Set a sponge with these ingredients, leaving out the eggs, and stirring in flour until you have a thick batter. Early next morning add the well-beaten eggs, and flour enough to enable you to roll out the dough. Let this rise in the bread-bowl two hours. Roll into a sheet nearly an inch thick, cut into round cakes, and arrange in your baking-pan two deep, laying one upon the other carefully. Let these stand for another half-hour, and bake.

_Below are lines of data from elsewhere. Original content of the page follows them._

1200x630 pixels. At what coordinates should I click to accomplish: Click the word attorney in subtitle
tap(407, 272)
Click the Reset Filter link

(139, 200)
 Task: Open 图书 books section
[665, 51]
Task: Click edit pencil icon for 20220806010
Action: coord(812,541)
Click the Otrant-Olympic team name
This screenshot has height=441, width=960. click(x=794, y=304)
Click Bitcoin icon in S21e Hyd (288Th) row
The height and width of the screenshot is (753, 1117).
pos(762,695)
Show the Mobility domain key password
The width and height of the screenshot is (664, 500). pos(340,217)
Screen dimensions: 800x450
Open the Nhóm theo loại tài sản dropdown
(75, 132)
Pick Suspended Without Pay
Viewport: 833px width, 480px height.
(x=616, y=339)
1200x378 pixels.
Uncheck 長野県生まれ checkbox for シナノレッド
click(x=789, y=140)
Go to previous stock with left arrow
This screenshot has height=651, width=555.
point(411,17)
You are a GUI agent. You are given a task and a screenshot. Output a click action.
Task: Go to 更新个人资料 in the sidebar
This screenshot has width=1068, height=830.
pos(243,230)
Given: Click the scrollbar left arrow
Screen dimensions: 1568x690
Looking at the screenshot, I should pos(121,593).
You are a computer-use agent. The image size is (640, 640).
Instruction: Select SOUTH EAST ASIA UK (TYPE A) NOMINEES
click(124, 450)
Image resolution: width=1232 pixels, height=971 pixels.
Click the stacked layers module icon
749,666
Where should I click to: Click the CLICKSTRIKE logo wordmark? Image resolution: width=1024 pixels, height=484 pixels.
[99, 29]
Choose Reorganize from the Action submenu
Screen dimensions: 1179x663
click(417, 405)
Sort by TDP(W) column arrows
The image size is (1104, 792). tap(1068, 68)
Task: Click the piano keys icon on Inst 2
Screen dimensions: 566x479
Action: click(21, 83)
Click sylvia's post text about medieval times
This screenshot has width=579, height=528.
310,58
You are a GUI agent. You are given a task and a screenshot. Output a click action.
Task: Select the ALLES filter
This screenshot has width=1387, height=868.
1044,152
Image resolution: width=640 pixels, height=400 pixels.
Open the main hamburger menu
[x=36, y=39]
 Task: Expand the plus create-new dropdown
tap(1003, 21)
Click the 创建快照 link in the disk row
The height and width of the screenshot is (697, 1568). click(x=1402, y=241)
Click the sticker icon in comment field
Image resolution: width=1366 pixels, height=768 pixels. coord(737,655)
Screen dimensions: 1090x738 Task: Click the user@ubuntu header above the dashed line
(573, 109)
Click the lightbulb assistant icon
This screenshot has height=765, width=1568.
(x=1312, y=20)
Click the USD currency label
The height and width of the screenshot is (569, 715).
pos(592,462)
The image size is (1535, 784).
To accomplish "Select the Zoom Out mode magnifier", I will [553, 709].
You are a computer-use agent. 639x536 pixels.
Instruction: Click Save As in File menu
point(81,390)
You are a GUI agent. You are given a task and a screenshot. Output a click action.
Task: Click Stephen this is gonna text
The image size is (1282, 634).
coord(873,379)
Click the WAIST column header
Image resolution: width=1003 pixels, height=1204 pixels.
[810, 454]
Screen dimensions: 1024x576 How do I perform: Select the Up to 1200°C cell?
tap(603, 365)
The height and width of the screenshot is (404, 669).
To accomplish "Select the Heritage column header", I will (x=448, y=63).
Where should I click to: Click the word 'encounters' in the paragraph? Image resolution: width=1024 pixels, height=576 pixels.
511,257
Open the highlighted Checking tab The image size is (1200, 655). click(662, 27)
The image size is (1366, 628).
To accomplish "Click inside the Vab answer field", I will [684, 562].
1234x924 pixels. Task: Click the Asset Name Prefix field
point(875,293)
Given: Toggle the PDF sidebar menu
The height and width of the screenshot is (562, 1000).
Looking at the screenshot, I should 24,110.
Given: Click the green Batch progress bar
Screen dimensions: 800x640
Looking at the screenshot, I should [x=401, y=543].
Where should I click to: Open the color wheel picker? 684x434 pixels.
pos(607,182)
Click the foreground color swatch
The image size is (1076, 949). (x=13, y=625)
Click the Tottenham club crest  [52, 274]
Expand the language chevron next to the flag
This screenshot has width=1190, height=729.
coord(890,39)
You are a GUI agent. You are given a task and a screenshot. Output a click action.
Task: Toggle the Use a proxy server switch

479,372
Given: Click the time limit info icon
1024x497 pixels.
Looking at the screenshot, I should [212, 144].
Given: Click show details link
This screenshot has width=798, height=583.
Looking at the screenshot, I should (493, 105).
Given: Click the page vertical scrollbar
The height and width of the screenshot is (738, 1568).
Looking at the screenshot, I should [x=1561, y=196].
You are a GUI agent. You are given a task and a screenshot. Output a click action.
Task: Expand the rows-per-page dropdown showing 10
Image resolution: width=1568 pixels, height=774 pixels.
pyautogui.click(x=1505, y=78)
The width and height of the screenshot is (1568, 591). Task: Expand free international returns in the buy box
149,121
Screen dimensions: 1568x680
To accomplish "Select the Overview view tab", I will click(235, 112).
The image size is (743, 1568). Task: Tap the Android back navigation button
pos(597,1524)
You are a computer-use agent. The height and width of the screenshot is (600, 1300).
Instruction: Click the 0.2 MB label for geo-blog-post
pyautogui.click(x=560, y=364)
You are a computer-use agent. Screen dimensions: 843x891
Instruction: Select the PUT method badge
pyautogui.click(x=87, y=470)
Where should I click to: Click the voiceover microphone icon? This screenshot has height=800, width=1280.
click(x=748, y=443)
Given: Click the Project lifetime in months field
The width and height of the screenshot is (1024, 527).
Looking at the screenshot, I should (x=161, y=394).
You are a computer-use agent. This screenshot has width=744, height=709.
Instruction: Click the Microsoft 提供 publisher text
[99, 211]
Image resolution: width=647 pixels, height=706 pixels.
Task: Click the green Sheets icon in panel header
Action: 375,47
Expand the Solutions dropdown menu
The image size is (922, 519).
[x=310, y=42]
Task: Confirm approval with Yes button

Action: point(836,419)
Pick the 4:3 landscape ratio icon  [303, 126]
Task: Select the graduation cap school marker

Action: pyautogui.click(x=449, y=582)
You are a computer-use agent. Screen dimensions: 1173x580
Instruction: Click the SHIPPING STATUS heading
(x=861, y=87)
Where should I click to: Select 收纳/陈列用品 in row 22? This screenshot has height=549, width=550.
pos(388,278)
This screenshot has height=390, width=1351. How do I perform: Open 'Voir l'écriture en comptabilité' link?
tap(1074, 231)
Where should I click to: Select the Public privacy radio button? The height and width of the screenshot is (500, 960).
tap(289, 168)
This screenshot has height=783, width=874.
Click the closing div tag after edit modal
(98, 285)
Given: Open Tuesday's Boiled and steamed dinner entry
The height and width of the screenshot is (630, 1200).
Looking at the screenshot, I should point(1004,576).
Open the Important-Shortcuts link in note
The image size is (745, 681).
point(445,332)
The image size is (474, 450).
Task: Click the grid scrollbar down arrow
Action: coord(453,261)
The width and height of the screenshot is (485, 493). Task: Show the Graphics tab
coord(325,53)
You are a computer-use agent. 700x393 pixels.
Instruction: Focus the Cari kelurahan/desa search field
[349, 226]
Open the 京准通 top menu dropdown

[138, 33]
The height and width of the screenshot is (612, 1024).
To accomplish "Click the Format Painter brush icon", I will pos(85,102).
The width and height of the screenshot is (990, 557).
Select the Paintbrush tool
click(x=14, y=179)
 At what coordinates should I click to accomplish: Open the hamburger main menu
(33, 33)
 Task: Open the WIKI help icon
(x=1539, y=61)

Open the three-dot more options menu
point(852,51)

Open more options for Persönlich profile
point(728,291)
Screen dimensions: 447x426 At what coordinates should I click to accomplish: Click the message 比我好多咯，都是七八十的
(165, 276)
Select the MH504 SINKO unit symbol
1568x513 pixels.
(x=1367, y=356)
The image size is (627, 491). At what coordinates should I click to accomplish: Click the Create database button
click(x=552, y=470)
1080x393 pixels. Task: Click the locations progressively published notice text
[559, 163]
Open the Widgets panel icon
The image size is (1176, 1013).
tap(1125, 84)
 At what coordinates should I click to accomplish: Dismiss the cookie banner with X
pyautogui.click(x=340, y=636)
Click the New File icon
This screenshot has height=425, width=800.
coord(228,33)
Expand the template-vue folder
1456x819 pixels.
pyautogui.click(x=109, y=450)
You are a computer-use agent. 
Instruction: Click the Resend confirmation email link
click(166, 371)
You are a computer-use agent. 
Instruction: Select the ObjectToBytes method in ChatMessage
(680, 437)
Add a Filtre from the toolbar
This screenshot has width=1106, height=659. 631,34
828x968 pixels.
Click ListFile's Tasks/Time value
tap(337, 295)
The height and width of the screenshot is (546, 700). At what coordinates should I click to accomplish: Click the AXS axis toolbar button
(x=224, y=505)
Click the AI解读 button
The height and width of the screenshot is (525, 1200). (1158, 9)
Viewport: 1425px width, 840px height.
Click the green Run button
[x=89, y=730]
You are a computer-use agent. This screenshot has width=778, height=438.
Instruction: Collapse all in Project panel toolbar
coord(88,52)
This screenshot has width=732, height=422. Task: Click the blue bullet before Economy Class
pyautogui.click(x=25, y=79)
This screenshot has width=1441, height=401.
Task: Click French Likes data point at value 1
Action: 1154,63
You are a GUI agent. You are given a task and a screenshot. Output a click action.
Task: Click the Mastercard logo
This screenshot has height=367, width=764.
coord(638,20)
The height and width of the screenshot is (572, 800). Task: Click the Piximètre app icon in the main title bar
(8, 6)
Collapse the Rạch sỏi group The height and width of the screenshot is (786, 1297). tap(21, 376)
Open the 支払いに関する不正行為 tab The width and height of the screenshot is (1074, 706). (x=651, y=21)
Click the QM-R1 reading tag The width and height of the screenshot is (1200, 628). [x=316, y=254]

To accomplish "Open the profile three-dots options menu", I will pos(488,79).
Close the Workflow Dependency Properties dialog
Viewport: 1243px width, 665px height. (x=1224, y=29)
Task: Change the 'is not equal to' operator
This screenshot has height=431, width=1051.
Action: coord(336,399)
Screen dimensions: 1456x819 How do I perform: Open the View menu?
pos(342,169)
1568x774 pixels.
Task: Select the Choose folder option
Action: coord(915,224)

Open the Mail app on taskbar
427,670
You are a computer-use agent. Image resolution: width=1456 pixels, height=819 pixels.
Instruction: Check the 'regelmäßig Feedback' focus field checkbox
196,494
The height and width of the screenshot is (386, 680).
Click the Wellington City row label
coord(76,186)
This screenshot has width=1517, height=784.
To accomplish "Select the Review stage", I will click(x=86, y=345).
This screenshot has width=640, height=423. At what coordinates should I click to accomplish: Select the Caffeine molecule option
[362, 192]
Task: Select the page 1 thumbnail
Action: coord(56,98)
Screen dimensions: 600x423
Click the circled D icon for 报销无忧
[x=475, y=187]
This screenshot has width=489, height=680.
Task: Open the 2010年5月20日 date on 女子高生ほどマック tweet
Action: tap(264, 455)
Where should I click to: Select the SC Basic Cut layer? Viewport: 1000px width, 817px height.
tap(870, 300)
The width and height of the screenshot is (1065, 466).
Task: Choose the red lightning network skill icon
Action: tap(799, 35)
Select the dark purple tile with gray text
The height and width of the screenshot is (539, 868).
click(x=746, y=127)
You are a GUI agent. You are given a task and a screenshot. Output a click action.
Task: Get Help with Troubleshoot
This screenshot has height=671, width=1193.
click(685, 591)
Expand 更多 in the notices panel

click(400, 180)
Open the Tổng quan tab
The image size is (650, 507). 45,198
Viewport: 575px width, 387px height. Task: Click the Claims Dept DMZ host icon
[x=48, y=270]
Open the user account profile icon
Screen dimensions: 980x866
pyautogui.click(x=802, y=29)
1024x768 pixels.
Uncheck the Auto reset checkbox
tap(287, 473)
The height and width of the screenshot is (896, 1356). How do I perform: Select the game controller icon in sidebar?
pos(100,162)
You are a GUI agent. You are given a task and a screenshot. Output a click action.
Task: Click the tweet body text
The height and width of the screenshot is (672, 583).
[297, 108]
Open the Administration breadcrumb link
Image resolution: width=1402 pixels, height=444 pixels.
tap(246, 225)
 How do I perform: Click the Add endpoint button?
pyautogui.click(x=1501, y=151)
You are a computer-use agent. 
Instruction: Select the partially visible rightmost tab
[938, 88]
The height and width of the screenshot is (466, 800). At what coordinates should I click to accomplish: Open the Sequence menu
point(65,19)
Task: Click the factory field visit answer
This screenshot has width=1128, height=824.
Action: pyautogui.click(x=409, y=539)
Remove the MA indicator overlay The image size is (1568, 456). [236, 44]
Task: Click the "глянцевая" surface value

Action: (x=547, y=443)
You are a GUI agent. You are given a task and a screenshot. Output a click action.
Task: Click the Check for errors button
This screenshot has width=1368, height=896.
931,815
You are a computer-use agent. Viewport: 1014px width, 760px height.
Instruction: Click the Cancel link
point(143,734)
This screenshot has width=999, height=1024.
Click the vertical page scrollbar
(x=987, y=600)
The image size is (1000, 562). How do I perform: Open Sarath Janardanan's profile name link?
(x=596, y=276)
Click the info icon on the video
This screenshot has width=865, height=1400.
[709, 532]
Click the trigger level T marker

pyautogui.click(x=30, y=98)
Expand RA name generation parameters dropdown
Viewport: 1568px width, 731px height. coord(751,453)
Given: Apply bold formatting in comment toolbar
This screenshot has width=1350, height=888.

These are now very nice for eating, and you may, if you like, reserve a plateful for tea; but the rule for the many, handed down through, I am afraid to say how many generations, in the family where I first ate this novel and delightful biscuit, is to divide the twins, thus leaving one side of each cake soft, and piling them loosely in the pan, set them in the oven when the fire is declining for the night, and leave them in until morning. Then, still obeying the traditions of revered elders, put them in a clean muslin bag, and hang them up in the kitchen. They will be fit to eat upon the third day. Put as many as you need in a deep dish, and pour over them iced milk, or water, if you cannot easily procure the former. Let them soak until soft, take them out, drain them for a minute in a shallow plate, and eat with butter. Invalids and children crave them eagerly. Indeed, I have seen few refuse them who had ever tasted them before. There is a pastoral flavor about the pleasant dish, eaten with the accompaniment of fresh berries, on a summer evening, that appeals to the better impulses of one’s appetite.
Try my soaked rusk—not forgetting to ice the milk—and you will find out for yourself what I mean, but cannot quite express.
Dried rusk will keep for weeks, and grow better every day. The only risk is in their being eaten up before they attain maturity.